SAY "SUMMER JOB" and many college students think of fast-food restaurants and house-painting stints in their hometown. But on June 14, Kimberly Paa, a recent UB graduate, left her home in Cheektowaga to embark on an unusual summer job in Latin America, one she is funding with the proceeds of another unusual summer job she held at UB last year.

This summer, Paa is a volunteer health care worker in Paraguay.

She is funding the trip with money she earned last summer working in a biological sciences laboratory at UB as a participant in UB's Howard Hughes Medical Institute Undergraduate Biological Sciences Education Program.

Paa worked on protein-DNA interactions in the laboratory of Gerald Koudelka, associate professor of biological sciences at UB.

"The program gave me a unique opportunity to experience research firsthand," she said. "Without research experience, you don't know what it's like to design an experiment, or how research is actually conducted.

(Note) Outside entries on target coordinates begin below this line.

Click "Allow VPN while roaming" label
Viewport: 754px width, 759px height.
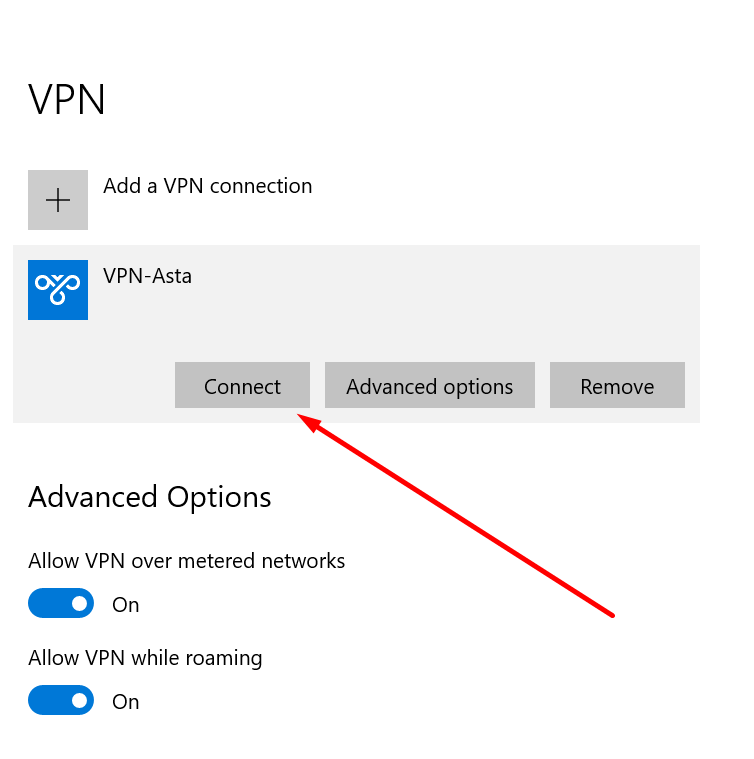coord(145,658)
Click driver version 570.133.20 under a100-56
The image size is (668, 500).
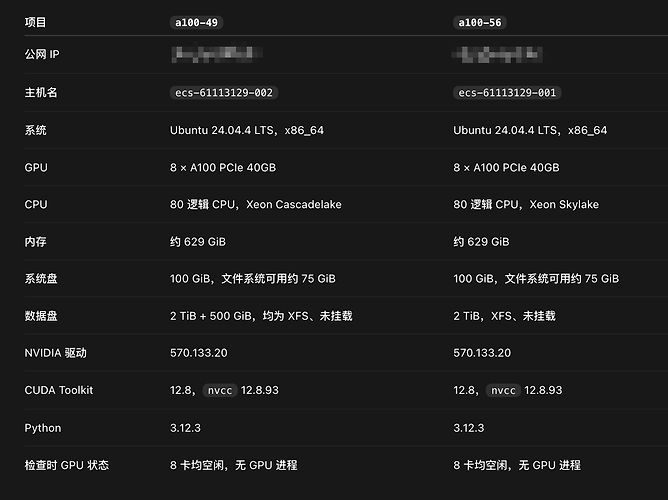[x=482, y=353]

Most undergraduates who do not have this experience have no idea how scientists discovered the things they're learning."

This summer, Paa will be taking hands-on experience one step further: immunizing poor women and children in Paraguay against polio, measles, tetanus, diphtheria and pertussis.

"Hands-on" experience is the primary emphasis of UB's Howard Hughes Medical Institute Undergraduate Biology Initiative, which stresses that students learn science by "doing" science. An important goal of the program is to improve the retention rates of students, particularly women and underrepresented minorities, majoring in life sciences through the scholars program for biological-sciences students.

From their first semester, scholars participate in research colloquia, seminars and meetings. During their junior year, Hughes Scholars begin independent research projects under the supervision of a faculty research advisor.

"This program makes it possible for students to see professors every day and to get to know them on a personal basis," Paa said.

The HHMI Undergraduate Biology Initiative is administered through the Department of Biological Sciences and involves the active participation of more than 50 UB faculty as mentors and research advisors and more than 80 UB undergraduates.

Students receive $500 stipends each semester and a $3,000 stipend during the summer following their junior year, while doing research in university labs. During that summer, they may also live in campus dorms, with room expenses paid.

The scholarships are part of a $1.5 million grant UB received in 1994 from the Howard Hughes Medical Institute (HHMI).

Gerald Koudelka, associate professor of biological sciences, directs the program with Ronald Berezny, chair of the Department of Biological Sciences.

The program is limited to UB students, who may apply for a scholarship beginning in October of their freshman year.